We must be close to God to receive heavenly vision.
Paul, of course, was the exception – at least initially. He was about as far from God as we could imagine, persecuting and destroying Christians with religious fervour. He is, though, the exception that proves the rule. His salvation was dramatic and his transformation to willing obedience immediate. He received both his general calling and specific calling at the same time. God does make exceptions, but he never contradicts Himself. His specific heavenly vision did not exclude the general one given to all believers. If his heart had not turned to God, the specific calling would have been delayed until he was fully obedient. What stands out, though, is that from that moment, Paul was close to God. He kept himself in a place where he could both listen and hear. When he acted on what he had heard, everything else fell into place.
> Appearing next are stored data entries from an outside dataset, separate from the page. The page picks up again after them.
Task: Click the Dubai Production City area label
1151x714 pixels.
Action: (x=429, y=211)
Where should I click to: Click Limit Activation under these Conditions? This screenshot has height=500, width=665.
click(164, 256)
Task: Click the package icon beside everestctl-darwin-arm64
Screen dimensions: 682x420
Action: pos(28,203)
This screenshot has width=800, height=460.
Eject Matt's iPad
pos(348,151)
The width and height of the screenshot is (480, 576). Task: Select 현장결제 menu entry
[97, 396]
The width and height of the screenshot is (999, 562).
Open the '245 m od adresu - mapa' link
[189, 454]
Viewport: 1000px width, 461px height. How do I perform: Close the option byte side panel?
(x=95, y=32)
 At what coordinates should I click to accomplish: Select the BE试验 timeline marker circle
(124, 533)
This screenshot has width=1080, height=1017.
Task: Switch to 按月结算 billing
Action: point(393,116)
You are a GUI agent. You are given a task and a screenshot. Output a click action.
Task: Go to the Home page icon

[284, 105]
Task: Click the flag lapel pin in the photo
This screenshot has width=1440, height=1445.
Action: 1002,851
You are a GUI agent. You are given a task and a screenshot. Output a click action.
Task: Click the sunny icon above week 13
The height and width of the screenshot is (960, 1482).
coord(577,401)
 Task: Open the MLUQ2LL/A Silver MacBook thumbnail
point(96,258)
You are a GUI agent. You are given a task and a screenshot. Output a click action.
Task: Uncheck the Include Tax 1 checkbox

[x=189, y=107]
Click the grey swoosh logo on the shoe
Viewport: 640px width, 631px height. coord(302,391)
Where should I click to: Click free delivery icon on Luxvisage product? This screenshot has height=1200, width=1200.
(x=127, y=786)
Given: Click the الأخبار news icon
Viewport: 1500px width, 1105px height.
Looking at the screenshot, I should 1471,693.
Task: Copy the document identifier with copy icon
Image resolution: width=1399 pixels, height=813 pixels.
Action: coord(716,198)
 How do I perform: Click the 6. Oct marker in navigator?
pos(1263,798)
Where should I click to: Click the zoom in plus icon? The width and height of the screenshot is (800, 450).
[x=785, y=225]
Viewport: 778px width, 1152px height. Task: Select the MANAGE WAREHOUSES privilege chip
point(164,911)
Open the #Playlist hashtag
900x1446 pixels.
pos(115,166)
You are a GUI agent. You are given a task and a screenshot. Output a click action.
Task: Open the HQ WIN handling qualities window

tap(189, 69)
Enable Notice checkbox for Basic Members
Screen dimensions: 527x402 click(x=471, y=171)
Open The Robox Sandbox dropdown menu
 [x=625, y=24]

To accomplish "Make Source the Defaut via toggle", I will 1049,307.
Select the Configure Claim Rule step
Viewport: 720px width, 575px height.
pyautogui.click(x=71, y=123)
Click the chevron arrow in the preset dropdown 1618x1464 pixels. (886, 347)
We remain close to God through obedience. It’s a very simple truth. Disobedience is, essentially rebellion, which is sin. Our sins separate us from God. When we don’t act on what we hear, that’s disobedience, and it shuts down the lines of communication. Hearing is in two parts, i.e. hearing it and then doing it. In Luke 11:28 Jesus says, blessed are those who hear the word of God and keep it! One of the blessings is receiving heavenly vision. It’s so important that we understand that this kind of vision isn’t given to make us feel good or important. It’s given in order to reveal the will and purpose of God. If we don’t obey that which we already have, our disobedience will distance us from God. Those who choose to remain at a distance by disregarding our fundamental responsibility to preach the Gospel will receive nothing more.
Heavenly vision is released through worship.
The greatest act of love and worship is to lay down our lives for God as He did for us. In simple terms, this is obedience. The laying down of our lives is in response to the heavenly vision of the cross and the resurrection. It’s the willingness to obey the command to go and preach the good news. Willing, joyful obedience, irrespective of our feelings or reluctance, is worship. Our worship brings us into His presence and our obedience keeps us there. Our service in the kingdom of God is the greatest responsibility we will ever have. But it is also our greatest blessing. It is an incredible privilege to be the vessel through whom God delivers salvation to others. Our obedience is actually living the life and ministry of Christ. When we worship with our lives rather than our actions, we receive the vision of God.
Father God, forgive us for our reluctance to preach the Gospel for fear of man or through our own selfishness. Thank You for reminding us that Your heavenly vision is for all men to be saved, and for the incredible privilege of being vessels to accomplish that. Help us to keep this in mind and to be ready, in season and out. Help us to obey the call already on our hearts and to draw close in worship and thanksgiving. Keep us close, Lord, so that we can be hearers and doers of Your Word, for Your glory.